What is asked:
Copy the material verbatim, starting with its first line and continuing through the line that contains "point(900,110)".

Data rows:
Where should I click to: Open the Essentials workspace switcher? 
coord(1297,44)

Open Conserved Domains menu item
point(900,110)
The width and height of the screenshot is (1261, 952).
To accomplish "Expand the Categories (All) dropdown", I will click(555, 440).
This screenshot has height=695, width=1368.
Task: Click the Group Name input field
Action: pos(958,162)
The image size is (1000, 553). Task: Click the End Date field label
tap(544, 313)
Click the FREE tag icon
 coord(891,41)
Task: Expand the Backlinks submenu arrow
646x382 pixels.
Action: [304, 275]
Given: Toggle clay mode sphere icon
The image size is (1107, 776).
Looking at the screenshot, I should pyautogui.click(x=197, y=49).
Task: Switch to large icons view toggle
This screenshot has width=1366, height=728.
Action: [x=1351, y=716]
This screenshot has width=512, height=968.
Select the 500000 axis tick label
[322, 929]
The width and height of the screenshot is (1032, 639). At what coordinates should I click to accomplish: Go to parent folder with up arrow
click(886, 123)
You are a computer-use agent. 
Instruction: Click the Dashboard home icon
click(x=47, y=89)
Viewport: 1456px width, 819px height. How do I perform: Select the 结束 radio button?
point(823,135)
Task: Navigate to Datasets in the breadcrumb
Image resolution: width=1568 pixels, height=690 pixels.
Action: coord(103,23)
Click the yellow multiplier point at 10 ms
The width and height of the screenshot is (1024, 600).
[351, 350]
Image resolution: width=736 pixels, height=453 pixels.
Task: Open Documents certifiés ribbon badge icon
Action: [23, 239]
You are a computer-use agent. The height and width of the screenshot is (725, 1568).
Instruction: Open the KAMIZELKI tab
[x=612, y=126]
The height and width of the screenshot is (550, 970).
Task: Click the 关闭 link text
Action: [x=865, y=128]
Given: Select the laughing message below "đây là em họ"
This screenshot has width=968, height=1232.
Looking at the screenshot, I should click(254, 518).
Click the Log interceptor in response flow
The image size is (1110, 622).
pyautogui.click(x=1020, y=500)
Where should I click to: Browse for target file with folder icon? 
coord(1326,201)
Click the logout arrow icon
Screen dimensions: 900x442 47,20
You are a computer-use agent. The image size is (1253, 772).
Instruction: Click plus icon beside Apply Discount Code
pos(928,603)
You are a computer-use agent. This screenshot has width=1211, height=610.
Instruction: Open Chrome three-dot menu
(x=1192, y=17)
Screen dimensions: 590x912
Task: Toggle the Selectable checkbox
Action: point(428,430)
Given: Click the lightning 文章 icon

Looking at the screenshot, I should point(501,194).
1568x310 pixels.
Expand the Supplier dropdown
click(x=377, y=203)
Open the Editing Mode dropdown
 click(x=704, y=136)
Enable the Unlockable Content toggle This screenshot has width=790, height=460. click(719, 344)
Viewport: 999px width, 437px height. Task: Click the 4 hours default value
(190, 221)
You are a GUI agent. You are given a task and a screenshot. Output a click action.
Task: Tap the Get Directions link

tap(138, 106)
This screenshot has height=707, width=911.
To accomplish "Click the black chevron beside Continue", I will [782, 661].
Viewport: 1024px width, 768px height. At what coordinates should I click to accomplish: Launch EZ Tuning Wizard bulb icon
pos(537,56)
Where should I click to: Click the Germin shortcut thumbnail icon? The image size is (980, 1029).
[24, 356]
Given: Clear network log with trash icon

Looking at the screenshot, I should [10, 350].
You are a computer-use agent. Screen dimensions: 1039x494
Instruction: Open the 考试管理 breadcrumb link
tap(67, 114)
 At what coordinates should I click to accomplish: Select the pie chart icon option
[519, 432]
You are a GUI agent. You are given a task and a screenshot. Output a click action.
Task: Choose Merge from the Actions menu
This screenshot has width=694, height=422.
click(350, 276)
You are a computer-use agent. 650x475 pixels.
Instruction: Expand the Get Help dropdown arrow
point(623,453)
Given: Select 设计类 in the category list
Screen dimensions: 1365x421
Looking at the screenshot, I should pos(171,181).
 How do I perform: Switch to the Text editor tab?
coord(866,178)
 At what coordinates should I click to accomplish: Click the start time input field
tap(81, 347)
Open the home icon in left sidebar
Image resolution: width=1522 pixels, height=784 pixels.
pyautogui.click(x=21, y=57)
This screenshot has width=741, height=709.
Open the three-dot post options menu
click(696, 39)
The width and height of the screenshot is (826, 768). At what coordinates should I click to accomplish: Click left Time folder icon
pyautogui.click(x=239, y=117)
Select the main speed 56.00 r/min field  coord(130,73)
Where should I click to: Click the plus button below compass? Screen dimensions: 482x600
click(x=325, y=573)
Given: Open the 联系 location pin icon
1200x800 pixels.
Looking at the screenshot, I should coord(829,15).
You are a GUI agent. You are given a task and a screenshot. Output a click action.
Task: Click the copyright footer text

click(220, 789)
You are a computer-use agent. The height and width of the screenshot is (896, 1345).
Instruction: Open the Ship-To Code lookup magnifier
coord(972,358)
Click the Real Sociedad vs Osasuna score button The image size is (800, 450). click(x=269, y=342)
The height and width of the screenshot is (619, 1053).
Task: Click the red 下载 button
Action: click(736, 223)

Written reply:
Where should I click to: Open the Essentials workspace switcher? 
coord(1297,44)

Open Conserved Domains menu item
point(900,110)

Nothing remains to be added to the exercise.